◆ **Try it**
Starting at the first line of the data below, retype every line up to and including the one containing "Click the Share".

Stored data entries
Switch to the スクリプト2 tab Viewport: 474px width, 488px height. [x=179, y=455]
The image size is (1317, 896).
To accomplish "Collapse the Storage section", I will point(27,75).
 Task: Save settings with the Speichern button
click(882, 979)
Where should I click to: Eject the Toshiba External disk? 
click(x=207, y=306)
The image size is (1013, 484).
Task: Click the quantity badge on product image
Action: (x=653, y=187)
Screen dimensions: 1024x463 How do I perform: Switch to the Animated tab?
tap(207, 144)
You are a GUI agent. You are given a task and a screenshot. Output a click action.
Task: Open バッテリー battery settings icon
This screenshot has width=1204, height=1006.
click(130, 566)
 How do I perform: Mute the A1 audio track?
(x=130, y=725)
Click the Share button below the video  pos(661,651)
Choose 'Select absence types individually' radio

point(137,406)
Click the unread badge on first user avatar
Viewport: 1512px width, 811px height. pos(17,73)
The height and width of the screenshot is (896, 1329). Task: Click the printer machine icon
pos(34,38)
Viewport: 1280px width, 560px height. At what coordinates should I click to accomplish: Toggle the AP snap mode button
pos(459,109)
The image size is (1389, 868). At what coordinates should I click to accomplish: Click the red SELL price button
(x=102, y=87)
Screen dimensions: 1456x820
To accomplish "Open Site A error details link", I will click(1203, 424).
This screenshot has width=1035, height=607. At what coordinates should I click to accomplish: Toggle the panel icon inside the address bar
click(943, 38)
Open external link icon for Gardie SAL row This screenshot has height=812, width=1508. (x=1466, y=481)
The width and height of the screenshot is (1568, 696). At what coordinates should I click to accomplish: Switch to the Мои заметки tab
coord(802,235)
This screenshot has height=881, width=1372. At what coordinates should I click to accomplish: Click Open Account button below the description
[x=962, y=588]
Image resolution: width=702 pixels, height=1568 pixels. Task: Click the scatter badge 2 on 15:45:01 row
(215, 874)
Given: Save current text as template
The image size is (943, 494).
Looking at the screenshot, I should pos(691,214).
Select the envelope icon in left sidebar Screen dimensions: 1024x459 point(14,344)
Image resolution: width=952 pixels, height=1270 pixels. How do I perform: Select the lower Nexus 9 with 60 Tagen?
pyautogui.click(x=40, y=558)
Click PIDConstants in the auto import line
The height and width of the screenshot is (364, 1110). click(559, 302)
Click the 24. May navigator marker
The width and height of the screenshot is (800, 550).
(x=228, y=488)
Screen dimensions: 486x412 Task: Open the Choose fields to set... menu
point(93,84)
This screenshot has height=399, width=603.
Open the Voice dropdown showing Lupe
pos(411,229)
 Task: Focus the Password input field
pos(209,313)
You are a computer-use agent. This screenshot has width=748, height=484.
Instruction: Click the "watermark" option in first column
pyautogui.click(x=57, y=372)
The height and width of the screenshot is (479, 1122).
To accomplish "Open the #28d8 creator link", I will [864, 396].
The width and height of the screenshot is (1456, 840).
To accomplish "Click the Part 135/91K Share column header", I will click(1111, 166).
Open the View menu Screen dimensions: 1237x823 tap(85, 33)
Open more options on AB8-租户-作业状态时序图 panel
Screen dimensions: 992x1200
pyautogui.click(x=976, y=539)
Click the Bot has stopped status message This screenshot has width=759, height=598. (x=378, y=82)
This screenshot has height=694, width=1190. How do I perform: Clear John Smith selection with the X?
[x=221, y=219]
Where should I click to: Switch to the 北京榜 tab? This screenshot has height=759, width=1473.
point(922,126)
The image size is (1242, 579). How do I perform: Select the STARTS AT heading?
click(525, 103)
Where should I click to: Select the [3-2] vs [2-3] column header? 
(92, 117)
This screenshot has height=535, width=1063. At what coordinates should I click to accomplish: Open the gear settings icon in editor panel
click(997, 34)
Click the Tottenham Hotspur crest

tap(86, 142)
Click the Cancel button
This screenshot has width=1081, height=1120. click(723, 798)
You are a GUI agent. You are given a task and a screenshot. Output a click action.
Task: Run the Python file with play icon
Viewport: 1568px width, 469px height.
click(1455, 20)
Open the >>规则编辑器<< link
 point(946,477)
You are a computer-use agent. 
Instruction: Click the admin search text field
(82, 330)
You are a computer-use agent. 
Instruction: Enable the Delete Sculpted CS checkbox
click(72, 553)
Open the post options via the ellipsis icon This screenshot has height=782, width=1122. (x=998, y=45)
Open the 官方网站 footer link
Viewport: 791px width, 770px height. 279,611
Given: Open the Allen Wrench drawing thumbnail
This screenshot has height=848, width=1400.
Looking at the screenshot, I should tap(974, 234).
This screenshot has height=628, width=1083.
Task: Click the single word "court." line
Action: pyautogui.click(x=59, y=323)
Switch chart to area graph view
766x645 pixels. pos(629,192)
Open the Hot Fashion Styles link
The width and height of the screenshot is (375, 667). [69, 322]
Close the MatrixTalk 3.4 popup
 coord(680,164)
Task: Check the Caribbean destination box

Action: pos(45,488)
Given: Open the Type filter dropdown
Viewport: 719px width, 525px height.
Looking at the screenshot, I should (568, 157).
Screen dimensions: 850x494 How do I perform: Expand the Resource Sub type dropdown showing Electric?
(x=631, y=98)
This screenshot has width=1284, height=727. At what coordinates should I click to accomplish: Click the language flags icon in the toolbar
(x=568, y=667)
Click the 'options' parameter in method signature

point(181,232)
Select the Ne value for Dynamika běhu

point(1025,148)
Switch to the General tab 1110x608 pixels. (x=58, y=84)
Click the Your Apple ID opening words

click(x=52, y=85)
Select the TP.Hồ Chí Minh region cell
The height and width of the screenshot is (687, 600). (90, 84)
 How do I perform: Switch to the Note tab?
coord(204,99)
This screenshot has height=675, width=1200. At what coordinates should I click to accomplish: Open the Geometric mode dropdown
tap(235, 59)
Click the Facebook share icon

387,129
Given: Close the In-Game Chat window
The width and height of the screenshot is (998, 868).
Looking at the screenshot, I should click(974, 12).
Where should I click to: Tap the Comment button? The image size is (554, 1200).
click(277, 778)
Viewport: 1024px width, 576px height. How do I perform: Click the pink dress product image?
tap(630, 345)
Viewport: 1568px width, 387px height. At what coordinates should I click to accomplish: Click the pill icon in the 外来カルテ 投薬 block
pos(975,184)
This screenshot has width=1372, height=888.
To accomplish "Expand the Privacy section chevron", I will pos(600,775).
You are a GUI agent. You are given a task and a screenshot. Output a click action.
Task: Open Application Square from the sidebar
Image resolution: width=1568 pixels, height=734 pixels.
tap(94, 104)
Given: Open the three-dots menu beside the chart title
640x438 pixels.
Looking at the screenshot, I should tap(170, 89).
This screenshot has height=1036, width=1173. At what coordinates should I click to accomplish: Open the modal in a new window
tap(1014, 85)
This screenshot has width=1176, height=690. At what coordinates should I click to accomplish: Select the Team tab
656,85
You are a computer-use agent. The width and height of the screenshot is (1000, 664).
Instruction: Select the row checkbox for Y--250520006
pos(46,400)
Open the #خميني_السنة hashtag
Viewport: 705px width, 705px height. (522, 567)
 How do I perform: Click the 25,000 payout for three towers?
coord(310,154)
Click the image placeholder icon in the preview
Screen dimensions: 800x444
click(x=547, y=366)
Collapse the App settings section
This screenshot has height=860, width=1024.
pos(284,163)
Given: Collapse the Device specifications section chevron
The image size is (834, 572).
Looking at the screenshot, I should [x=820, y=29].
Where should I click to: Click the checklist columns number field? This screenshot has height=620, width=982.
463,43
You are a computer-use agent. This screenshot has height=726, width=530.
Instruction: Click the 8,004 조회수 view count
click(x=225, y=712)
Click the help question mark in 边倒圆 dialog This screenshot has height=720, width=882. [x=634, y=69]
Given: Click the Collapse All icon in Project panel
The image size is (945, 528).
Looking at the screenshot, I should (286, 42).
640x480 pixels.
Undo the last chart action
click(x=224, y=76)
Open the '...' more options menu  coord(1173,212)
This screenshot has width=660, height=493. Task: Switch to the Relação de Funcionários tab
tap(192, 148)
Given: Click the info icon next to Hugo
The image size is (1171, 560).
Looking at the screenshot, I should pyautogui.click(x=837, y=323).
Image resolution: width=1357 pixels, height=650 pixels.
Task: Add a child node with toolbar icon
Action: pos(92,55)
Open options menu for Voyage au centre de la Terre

◆ **Worked solution**
Switch to the スクリプト2 tab Viewport: 474px width, 488px height. [x=179, y=455]
The image size is (1317, 896).
To accomplish "Collapse the Storage section", I will point(27,75).
 Task: Save settings with the Speichern button
click(882, 979)
Where should I click to: Eject the Toshiba External disk? 
click(x=207, y=306)
The image size is (1013, 484).
Task: Click the quantity badge on product image
Action: (x=653, y=187)
Screen dimensions: 1024x463 How do I perform: Switch to the Animated tab?
tap(207, 144)
You are a GUI agent. You are given a task and a screenshot. Output a click action.
Task: Open バッテリー battery settings icon
This screenshot has width=1204, height=1006.
click(130, 566)
 How do I perform: Mute the A1 audio track?
(x=130, y=725)
Click the Share button below the video  pos(661,651)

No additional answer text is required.